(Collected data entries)
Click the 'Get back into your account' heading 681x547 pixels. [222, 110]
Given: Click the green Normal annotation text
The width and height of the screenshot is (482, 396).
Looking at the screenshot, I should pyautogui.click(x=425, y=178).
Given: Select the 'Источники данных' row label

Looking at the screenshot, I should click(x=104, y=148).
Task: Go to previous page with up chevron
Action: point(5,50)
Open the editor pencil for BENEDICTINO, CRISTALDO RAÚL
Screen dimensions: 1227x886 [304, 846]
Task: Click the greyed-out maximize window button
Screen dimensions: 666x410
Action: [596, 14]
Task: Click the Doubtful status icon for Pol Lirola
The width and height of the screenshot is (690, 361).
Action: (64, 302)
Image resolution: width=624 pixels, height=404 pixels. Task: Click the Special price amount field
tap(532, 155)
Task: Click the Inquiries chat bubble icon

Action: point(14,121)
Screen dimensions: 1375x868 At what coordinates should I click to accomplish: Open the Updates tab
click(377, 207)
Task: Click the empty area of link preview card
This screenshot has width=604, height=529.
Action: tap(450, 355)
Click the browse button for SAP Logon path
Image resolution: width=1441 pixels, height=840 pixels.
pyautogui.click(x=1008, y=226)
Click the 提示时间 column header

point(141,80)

_EXERCISE DETAILS:_ Repeat each entry exactly as it was given.

_COMPLETED EXERCISE:_
Click the 'Get back into your account' heading 681x547 pixels. [222, 110]
Given: Click the green Normal annotation text
The width and height of the screenshot is (482, 396).
Looking at the screenshot, I should pyautogui.click(x=425, y=178).
Given: Select the 'Источники данных' row label

Looking at the screenshot, I should click(x=104, y=148).
Task: Go to previous page with up chevron
Action: point(5,50)
Open the editor pencil for BENEDICTINO, CRISTALDO RAÚL
Screen dimensions: 1227x886 [304, 846]
Task: Click the greyed-out maximize window button
Screen dimensions: 666x410
Action: [596, 14]
Task: Click the Doubtful status icon for Pol Lirola
The width and height of the screenshot is (690, 361).
Action: (64, 302)
Image resolution: width=624 pixels, height=404 pixels. Task: Click the Special price amount field
tap(532, 155)
Task: Click the Inquiries chat bubble icon

Action: point(14,121)
Screen dimensions: 1375x868 At what coordinates should I click to accomplish: Open the Updates tab
click(377, 207)
Task: Click the empty area of link preview card
This screenshot has width=604, height=529.
Action: tap(450, 355)
Click the browse button for SAP Logon path
Image resolution: width=1441 pixels, height=840 pixels.
pyautogui.click(x=1008, y=226)
Click the 提示时间 column header

point(141,80)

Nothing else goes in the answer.